→ EXERCISE REQUIREMENTS: Each line of the data should be duplicated precisely.

[Collected data]
——
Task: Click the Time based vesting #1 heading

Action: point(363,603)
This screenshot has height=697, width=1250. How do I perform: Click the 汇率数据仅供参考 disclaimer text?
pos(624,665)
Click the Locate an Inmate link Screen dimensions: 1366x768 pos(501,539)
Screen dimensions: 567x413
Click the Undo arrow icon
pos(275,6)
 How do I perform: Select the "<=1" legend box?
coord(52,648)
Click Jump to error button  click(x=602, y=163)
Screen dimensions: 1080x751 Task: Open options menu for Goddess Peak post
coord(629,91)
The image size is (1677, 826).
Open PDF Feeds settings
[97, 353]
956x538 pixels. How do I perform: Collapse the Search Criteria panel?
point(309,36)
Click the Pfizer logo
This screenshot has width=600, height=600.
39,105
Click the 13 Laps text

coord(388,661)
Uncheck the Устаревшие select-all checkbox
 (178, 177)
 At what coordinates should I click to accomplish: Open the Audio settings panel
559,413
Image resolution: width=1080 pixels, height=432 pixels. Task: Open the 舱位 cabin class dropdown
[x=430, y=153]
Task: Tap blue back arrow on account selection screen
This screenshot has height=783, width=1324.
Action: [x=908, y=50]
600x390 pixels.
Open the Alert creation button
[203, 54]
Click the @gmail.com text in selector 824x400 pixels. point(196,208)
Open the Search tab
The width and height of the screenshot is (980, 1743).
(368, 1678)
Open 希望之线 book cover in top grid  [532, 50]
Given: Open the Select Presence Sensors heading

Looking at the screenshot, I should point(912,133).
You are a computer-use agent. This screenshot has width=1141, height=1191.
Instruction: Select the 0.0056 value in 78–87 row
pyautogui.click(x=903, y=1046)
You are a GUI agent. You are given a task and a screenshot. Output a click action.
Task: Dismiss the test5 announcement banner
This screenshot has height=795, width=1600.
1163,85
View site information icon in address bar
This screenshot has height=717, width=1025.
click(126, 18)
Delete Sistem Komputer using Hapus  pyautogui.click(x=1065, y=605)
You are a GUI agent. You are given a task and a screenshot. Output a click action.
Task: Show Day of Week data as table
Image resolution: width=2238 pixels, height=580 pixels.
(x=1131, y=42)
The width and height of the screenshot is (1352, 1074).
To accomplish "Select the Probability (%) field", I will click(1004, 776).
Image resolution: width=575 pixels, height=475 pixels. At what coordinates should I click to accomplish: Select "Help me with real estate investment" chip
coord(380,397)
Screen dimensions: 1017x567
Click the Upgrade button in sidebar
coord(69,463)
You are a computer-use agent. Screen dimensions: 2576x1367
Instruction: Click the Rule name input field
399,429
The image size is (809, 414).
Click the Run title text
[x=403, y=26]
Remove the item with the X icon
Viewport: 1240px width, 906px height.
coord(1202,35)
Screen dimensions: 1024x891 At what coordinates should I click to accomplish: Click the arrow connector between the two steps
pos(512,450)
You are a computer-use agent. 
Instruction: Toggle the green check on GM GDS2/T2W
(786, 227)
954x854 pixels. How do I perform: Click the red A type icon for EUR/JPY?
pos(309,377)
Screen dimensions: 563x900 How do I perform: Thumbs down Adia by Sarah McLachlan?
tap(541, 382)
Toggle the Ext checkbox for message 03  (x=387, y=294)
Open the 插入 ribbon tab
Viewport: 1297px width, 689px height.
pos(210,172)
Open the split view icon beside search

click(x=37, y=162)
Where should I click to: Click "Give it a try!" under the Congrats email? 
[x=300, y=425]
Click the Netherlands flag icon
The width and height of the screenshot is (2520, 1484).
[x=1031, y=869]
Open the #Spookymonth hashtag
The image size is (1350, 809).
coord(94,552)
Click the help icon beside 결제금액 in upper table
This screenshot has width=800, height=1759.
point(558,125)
——
→ ANSWER SECTION:
Task: Click the Time based vesting #1 heading

Action: point(363,603)
This screenshot has height=697, width=1250. How do I perform: Click the 汇率数据仅供参考 disclaimer text?
pos(624,665)
Click the Locate an Inmate link Screen dimensions: 1366x768 pos(501,539)
Screen dimensions: 567x413
Click the Undo arrow icon
pos(275,6)
 How do I perform: Select the "<=1" legend box?
coord(52,648)
Click Jump to error button  click(x=602, y=163)
Screen dimensions: 1080x751 Task: Open options menu for Goddess Peak post
coord(629,91)
The image size is (1677, 826).
Open PDF Feeds settings
[97, 353]
956x538 pixels. How do I perform: Collapse the Search Criteria panel?
point(309,36)
Click the Pfizer logo
This screenshot has width=600, height=600.
39,105
Click the 13 Laps text

coord(388,661)
Uncheck the Устаревшие select-all checkbox
 (178, 177)
 At what coordinates should I click to accomplish: Open the Audio settings panel
559,413
Image resolution: width=1080 pixels, height=432 pixels. Task: Open the 舱位 cabin class dropdown
[x=430, y=153]
Task: Tap blue back arrow on account selection screen
This screenshot has height=783, width=1324.
Action: [x=908, y=50]
600x390 pixels.
Open the Alert creation button
[203, 54]
Click the @gmail.com text in selector 824x400 pixels. point(196,208)
Open the Search tab
The width and height of the screenshot is (980, 1743).
(368, 1678)
Open 希望之线 book cover in top grid  [532, 50]
Given: Open the Select Presence Sensors heading

Looking at the screenshot, I should point(912,133).
You are a computer-use agent. This screenshot has width=1141, height=1191.
Instruction: Select the 0.0056 value in 78–87 row
pyautogui.click(x=903, y=1046)
You are a GUI agent. You are given a task and a screenshot. Output a click action.
Task: Dismiss the test5 announcement banner
This screenshot has height=795, width=1600.
1163,85
View site information icon in address bar
This screenshot has height=717, width=1025.
click(126, 18)
Delete Sistem Komputer using Hapus  pyautogui.click(x=1065, y=605)
You are a GUI agent. You are given a task and a screenshot. Output a click action.
Task: Show Day of Week data as table
Image resolution: width=2238 pixels, height=580 pixels.
(x=1131, y=42)
The width and height of the screenshot is (1352, 1074).
To accomplish "Select the Probability (%) field", I will click(1004, 776).
Image resolution: width=575 pixels, height=475 pixels. At what coordinates should I click to accomplish: Select "Help me with real estate investment" chip
coord(380,397)
Screen dimensions: 1017x567
Click the Upgrade button in sidebar
coord(69,463)
You are a computer-use agent. Screen dimensions: 2576x1367
Instruction: Click the Rule name input field
399,429
The image size is (809, 414).
Click the Run title text
[x=403, y=26]
Remove the item with the X icon
Viewport: 1240px width, 906px height.
coord(1202,35)
Screen dimensions: 1024x891 At what coordinates should I click to accomplish: Click the arrow connector between the two steps
pos(512,450)
You are a computer-use agent. 
Instruction: Toggle the green check on GM GDS2/T2W
(786, 227)
954x854 pixels. How do I perform: Click the red A type icon for EUR/JPY?
pos(309,377)
Screen dimensions: 563x900 How do I perform: Thumbs down Adia by Sarah McLachlan?
tap(541, 382)
Toggle the Ext checkbox for message 03  (x=387, y=294)
Open the 插入 ribbon tab
Viewport: 1297px width, 689px height.
pos(210,172)
Open the split view icon beside search

click(x=37, y=162)
Where should I click to: Click "Give it a try!" under the Congrats email? 
[x=300, y=425]
Click the Netherlands flag icon
The width and height of the screenshot is (2520, 1484).
[x=1031, y=869]
Open the #Spookymonth hashtag
The image size is (1350, 809).
coord(94,552)
Click the help icon beside 결제금액 in upper table
This screenshot has width=800, height=1759.
point(558,125)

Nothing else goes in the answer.